┌─ Exercise material

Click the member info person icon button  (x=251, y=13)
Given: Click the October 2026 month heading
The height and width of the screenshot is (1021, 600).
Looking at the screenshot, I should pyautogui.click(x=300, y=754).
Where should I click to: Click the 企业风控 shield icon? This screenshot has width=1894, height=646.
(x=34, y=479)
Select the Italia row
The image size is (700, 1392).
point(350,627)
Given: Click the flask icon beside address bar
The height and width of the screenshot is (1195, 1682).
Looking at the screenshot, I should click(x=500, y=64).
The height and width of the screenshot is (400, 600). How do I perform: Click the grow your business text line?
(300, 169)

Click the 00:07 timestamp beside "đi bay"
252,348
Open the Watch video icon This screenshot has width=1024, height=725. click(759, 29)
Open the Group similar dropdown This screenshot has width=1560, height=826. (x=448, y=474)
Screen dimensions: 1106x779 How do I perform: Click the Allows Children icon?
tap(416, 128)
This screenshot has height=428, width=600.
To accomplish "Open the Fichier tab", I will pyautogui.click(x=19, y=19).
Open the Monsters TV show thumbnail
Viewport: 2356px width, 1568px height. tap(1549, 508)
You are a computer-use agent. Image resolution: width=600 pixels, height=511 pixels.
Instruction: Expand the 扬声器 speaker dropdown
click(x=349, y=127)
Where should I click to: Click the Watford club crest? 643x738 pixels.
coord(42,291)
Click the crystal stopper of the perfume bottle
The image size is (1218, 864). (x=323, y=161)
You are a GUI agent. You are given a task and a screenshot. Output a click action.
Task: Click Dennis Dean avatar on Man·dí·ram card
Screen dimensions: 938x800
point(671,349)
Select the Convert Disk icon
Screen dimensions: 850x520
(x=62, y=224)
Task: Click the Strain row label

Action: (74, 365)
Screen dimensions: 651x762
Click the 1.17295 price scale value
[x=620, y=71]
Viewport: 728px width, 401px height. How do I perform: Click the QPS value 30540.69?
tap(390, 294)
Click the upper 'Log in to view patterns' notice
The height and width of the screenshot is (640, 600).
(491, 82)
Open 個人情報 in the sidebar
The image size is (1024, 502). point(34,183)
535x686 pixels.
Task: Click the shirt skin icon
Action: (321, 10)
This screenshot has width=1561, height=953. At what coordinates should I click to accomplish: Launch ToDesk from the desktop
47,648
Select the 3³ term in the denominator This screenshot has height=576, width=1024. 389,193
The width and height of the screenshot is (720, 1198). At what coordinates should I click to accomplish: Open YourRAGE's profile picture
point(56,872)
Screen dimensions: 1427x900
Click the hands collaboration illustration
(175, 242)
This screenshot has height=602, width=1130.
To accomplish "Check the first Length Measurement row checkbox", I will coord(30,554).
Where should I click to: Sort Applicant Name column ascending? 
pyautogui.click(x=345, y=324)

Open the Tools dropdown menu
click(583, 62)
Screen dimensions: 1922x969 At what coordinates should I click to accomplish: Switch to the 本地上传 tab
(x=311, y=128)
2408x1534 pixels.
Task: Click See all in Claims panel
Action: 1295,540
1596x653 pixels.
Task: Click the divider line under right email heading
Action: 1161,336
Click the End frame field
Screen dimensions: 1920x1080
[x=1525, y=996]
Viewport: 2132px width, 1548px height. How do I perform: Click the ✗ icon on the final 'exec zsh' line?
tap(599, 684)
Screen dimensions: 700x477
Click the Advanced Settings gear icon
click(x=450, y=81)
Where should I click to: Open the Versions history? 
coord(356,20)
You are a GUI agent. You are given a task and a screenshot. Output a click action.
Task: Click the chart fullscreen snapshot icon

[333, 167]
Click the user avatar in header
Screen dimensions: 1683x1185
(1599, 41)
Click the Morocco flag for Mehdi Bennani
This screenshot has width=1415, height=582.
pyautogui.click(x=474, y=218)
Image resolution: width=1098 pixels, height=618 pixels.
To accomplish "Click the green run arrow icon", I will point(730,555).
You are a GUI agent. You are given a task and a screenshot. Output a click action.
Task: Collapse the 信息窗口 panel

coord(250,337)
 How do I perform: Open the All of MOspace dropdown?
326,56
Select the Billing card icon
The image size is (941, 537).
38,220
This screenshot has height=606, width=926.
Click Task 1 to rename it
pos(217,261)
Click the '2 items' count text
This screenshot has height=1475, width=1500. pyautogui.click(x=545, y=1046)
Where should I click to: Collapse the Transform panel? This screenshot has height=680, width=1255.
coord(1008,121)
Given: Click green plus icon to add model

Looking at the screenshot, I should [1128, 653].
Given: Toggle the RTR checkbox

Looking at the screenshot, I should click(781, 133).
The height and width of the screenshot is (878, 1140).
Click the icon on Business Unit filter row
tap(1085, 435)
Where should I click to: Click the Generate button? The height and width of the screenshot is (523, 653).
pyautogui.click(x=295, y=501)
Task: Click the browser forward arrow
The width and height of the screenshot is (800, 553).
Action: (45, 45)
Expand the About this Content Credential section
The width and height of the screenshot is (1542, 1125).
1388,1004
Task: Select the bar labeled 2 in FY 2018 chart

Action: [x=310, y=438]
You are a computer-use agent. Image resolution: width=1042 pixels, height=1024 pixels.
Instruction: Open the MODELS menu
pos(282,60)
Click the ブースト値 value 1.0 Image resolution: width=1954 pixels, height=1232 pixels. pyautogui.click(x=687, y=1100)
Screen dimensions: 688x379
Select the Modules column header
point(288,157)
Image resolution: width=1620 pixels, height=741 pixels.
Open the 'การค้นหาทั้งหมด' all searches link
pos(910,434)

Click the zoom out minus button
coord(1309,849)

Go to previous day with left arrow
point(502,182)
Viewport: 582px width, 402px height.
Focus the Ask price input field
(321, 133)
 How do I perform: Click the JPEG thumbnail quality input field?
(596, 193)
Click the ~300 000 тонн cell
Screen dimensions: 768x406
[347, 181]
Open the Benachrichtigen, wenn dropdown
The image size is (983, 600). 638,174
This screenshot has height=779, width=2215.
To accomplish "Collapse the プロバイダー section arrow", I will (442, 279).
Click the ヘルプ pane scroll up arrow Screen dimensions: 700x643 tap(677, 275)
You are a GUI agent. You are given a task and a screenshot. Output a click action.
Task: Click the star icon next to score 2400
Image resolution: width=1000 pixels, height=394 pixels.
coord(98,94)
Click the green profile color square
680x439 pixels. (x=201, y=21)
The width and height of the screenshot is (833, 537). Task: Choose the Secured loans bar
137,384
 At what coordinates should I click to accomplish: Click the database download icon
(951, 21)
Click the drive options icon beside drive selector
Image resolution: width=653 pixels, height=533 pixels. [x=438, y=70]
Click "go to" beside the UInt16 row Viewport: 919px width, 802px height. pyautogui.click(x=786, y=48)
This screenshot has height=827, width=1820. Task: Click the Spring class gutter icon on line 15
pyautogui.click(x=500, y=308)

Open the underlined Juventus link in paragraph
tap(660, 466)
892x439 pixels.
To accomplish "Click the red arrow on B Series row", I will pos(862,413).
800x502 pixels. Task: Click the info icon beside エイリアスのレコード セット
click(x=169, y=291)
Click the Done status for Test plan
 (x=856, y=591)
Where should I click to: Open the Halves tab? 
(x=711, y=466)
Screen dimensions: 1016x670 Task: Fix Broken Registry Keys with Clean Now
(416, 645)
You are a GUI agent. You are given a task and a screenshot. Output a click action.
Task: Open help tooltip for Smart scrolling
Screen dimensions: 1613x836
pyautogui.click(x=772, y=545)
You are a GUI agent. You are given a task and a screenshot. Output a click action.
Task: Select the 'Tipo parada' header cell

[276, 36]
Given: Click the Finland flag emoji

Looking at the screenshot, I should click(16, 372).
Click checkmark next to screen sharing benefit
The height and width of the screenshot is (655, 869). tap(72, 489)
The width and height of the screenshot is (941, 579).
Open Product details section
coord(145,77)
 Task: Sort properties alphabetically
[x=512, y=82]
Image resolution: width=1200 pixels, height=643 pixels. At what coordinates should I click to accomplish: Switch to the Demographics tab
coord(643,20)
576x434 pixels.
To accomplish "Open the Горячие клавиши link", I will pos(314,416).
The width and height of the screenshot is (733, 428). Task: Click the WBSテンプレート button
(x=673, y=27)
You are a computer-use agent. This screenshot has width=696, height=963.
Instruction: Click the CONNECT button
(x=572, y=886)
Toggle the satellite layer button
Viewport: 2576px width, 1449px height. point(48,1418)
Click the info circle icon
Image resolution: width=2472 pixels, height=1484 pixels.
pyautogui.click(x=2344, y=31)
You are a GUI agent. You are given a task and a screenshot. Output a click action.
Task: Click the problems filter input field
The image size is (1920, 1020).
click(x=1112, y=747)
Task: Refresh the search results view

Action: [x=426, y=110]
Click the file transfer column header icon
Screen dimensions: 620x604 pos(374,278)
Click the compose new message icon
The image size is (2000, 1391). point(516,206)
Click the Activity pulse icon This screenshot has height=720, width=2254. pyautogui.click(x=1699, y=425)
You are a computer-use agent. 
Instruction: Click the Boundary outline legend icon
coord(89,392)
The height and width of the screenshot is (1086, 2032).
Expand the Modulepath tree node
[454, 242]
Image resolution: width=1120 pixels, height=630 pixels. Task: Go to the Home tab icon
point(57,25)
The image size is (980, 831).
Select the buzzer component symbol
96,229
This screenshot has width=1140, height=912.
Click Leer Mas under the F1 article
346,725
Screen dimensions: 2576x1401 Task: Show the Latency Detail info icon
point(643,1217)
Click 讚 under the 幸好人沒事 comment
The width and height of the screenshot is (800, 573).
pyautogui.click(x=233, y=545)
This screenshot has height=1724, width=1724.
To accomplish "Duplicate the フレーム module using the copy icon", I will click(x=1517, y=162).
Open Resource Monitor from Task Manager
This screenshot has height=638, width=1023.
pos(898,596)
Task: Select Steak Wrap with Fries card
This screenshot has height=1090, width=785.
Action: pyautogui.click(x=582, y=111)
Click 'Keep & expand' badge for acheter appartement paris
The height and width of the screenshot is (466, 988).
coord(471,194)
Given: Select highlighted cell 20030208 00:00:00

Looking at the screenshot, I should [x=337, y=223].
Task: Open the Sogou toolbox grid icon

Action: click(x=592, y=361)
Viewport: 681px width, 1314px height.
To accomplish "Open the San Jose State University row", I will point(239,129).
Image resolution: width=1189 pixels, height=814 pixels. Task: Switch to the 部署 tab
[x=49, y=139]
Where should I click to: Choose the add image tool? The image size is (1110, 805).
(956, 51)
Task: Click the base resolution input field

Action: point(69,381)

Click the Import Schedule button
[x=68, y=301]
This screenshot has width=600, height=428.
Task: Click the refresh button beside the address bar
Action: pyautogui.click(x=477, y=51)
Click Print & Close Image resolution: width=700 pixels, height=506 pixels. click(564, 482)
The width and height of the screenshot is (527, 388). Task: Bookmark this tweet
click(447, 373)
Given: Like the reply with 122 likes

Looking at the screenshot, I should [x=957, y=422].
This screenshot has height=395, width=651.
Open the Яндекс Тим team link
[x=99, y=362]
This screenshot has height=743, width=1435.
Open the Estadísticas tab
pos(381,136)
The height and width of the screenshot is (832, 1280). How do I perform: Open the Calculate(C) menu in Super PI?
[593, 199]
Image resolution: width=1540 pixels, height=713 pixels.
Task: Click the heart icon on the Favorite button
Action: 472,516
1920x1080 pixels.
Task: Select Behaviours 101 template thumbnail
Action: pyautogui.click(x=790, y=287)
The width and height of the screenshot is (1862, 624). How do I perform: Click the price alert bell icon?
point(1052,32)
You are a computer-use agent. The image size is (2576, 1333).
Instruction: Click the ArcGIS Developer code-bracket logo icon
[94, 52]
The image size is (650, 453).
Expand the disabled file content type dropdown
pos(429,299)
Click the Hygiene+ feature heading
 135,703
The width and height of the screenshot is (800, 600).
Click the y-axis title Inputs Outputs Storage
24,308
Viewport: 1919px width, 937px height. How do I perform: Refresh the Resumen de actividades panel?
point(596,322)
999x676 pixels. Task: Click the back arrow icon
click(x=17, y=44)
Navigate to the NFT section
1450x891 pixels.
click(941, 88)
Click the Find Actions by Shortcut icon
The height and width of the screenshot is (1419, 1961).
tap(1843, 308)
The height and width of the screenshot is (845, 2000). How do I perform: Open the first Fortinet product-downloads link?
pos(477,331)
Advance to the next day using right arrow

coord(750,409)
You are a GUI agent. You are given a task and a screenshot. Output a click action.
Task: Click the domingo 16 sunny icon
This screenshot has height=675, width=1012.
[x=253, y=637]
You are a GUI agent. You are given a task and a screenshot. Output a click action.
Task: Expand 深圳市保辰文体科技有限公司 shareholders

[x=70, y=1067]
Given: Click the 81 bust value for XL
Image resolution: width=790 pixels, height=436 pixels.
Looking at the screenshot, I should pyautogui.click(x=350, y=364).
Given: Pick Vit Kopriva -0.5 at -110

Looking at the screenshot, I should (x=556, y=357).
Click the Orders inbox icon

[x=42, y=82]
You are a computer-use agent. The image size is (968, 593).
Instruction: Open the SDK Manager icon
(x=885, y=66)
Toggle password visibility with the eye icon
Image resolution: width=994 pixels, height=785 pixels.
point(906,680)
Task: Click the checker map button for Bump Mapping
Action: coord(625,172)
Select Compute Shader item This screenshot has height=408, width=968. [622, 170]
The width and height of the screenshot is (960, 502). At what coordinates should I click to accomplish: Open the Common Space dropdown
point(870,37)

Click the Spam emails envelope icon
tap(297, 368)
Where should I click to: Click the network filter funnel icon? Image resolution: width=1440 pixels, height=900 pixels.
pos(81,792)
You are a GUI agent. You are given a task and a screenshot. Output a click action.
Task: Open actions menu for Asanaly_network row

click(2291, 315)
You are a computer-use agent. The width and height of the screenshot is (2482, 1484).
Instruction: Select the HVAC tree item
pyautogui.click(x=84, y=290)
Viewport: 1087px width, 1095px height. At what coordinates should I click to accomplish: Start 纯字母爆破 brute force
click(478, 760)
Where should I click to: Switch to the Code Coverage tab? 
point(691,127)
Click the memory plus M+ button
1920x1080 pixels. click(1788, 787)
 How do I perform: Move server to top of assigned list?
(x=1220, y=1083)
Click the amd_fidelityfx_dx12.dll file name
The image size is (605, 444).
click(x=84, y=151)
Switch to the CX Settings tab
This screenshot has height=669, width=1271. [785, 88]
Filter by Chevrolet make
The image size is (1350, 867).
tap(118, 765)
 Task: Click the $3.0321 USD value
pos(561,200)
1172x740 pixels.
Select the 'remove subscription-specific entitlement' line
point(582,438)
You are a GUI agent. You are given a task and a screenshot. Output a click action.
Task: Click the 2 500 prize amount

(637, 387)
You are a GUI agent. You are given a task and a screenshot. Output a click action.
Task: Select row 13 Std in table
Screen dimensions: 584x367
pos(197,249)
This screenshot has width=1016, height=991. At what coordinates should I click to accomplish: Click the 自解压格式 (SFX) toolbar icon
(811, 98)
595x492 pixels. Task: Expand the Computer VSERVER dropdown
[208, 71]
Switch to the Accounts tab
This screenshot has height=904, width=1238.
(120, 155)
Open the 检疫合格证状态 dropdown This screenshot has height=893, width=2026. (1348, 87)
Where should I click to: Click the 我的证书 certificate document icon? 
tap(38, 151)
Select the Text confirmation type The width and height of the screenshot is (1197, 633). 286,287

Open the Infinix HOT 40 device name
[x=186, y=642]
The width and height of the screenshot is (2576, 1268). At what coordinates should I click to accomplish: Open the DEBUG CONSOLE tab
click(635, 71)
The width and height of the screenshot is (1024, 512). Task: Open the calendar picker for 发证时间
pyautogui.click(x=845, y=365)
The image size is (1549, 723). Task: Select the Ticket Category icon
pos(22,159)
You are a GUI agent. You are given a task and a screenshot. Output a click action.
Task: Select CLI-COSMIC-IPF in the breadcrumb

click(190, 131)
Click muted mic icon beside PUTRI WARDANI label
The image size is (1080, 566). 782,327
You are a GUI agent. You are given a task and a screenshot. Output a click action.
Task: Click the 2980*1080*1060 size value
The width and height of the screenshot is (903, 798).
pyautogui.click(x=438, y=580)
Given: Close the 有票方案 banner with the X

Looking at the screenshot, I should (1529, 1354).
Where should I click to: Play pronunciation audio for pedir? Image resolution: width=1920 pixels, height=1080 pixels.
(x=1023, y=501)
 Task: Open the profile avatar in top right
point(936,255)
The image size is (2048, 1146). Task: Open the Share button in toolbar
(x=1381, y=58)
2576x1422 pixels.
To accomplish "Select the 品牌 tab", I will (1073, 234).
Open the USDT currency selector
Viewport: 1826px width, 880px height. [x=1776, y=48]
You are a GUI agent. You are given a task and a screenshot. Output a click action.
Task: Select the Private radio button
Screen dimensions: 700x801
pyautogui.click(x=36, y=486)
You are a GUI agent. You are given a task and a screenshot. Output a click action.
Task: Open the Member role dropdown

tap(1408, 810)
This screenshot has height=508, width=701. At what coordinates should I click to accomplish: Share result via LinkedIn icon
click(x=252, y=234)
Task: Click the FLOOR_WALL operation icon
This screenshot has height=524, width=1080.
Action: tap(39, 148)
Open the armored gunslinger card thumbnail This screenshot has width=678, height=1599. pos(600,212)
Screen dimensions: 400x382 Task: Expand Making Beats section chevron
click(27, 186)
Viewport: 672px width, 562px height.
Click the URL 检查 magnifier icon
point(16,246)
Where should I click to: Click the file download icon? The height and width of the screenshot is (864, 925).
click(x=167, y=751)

└─

Task directions - Retype the material starting with the line that contains "The width and height of the screenshot is (527, 388)." and going on through the line that contains "pos(381,136)", word for word.

Solution for this exercise -
The width and height of the screenshot is (527, 388). Task: Bookmark this tweet
click(447, 373)
Given: Like the reply with 122 likes

Looking at the screenshot, I should [x=957, y=422].
This screenshot has height=395, width=651.
Open the Яндекс Тим team link
[x=99, y=362]
This screenshot has height=743, width=1435.
Open the Estadísticas tab
pos(381,136)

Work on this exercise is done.